To EV or not to EV, that is the question.

Inputs | 24th March 2026 | By Andrew Whitelaw

The Snapshot

  • Australia’s fuel system is structurally vulnerable, relying on imports, limited reserves and just-in-time shipping, which creates real risk in a disruption scenario
  • EVs act as a pressure valve by removing fuel demand, with each vehicle displacing roughly 1,400 litres of fuel per year, and the impact scaling meaningfully as adoption rises
  • The benefits are concentrated in cities, where EVs replace petrol use in short-distance, predictable travel that is well suited to current battery range and home charging
  • EVs will not solve the full problem, particularly for diesel-heavy sectors like agriculture, freight and mining, where electrification remains difficult in the near term
  • Encouraging urban EV uptake frees up fuel for sectors that genuinely depend on it, reducing competition for supply and improving overall fuel system resilience

The Detail

Getting city commuters to switch to electric vehicles would reduce the risk of fuel undersupply in Australia. We look at the numbers.

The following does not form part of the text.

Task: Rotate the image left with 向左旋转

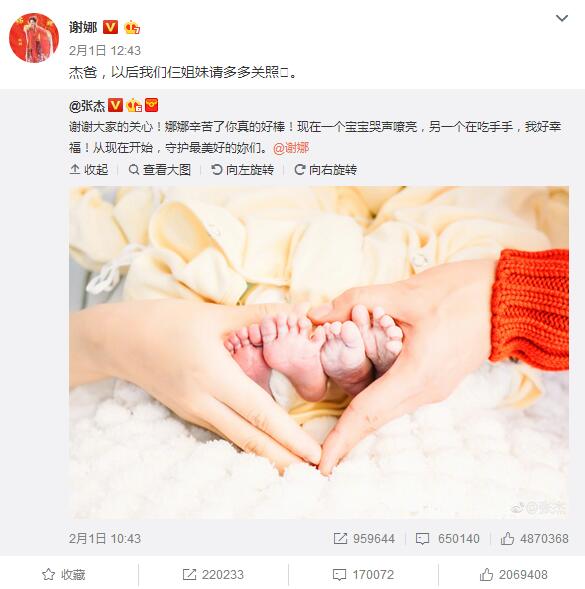Action: pos(242,170)
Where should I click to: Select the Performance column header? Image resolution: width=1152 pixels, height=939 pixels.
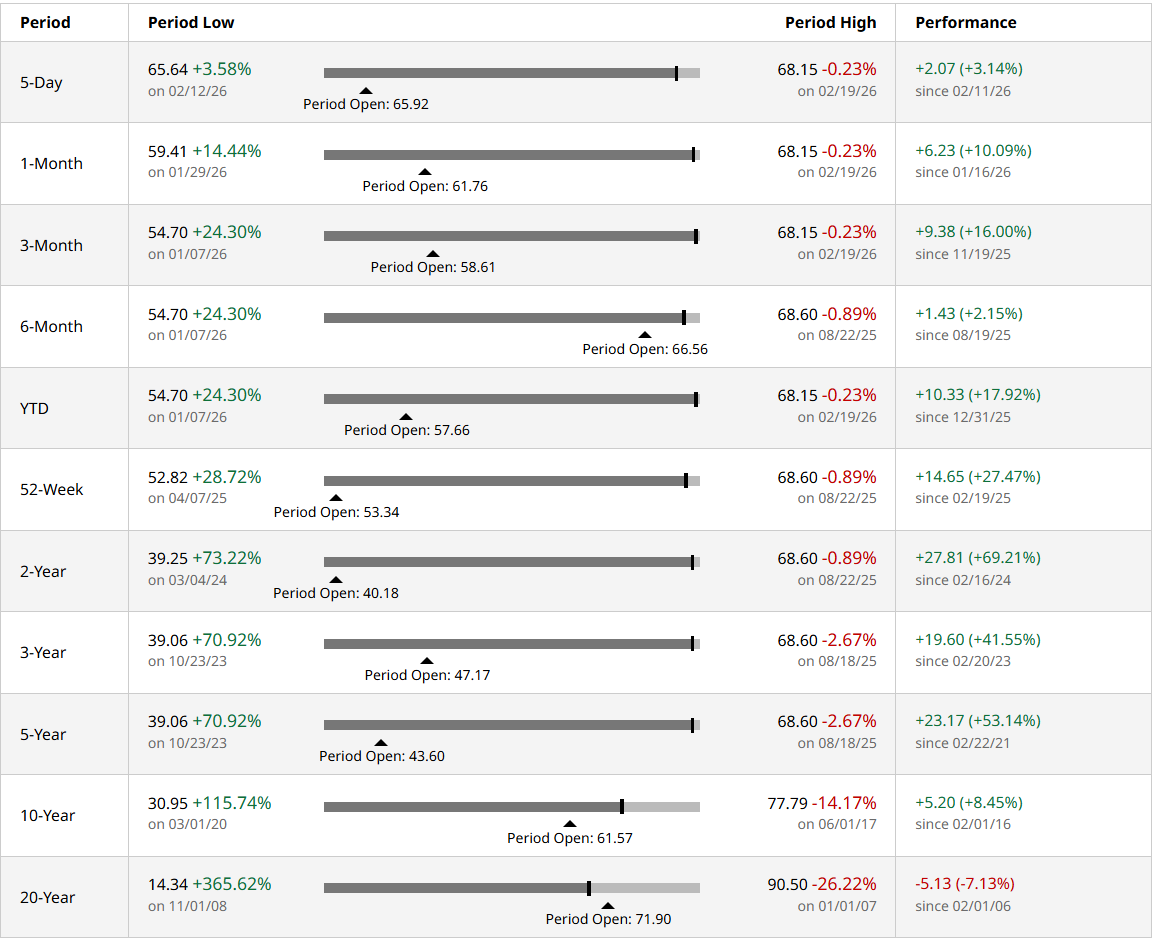[x=965, y=22]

Australia has a structural fuel supply issue, which we are all experiencing at the present. The country imports most of its refined fuels, holds relatively limited reserves, and relies on a just in time logistics system that depends on ships arriving when expected.

That is where electric vehicles enter the conversation, not as a complete solution, but as a practical pressure valve.

An EV removes fuel demand. Using simple assumptions, a vehicle travelling 15,000 kilometres per year and consuming around 9.5 litres per 100 kilometres displaces roughly 1,400 litres of fuel annually when replaced by an EV. At current ownership levels, that impact is modest. But scale changes everything.

If EV adoption continues to grow, the cumulative effect becomes meaningful at a national level. The table below sets out a series of illustrative scenarios, assuming a fleet of around 20 million vehicles and average usage as outlined above.

At 50 per cent EV ownership, you are removing roughly half of Australia’s current road fuel demand. Not evenly, but meaningfully.

These are large numbers. Australia’s total road fuel consumption sits at roughly 30 billion litres per year. On paper, higher levels of EV adoption could remove a substantial share of that demand.

EVs are not going to replace all fuel use, and won’t solve all of the diesel issue in agriculture. The early impact is heavily skewed toward petrol, as EV adoption is concentrated there. Passenger vehicles in metropolitan areas are the easiest part of the fleet to electrify. They travel shorter, more predictable distances and can be charged at home or at work.

Diesel, by contrast, underpins the sectors that are hardest to electrify. Agriculture, freight, mining and regional transport all rely on diesel for a reason. These are high-intensity operations in which vehicles need to cover long distances, carry heavy loads, and refuel quickly. A ute in the paddock or a truck on a long haul route does not have the same flexibility as a car in the suburbs.

So EVs will not solve Australia’s fuel problem on their own. But they do not need to.

The real value lies in where they reduce demand. When a metro driver switches to an EV, they step out of the liquid fuel market. They no longer draw on petrol supply, and they reduce the overall volume of fuel that needs to be imported, shipped and distributed across the country. That reduction creates space in the system.

In a normal market, that space simply means lower demand. In a constrained market, it means something more important. It means less competition for the available supply. It means a greater ability to prioritise fuel toward the sectors that genuinely depend on it.

Encouraging EV uptake in cities is not about forcing change onto farmers or regional operators who cannot easily adopt the technology. It is about recognising that urban drivers are in a position to switch with relatively little disruption. The average Australian vehicle travels around 30-40 kilometres per day. In cities, that figure is often lower. Modern EVs comfortably cover these distances, and most charging can occur overnight at home.

Range anxiety is often overstated. For most urban users, the daily task is well within the capabilities of current vehicles. The issue is not technical feasibility. It is behavioural.

If those urban users transition to EVs, the benefits extend beyond the individual. Every litre of petrol not consumed in a city is a litre that does not need to be sourced internationally or moved through domestic supply chains. That matters in a country where fuel logistics are a known point of vulnerability.

The framing here is important. EVs are not a one size fits all solution, and they are not a replacement for diesel in critical industries any time soon. But they are a tool. Used in the right place, they reduce demand where substitution is easiest and support supply where substitution is hardest.

Every EV on a city street is one less vehicle drawing from Australia’s fuel reserves. It is one less claim on imports, shipping capacity and storage infrastructure. On its own, that is a small change. Scaled across millions of vehicles, it becomes a meaningful buffer.

EVs will not fix Australia’s fuel security challenges. But they can make those challenges more manageable. And in a system where resilience matters, every bit of demand that can be removed without disrupting productivity is worth taking seriously.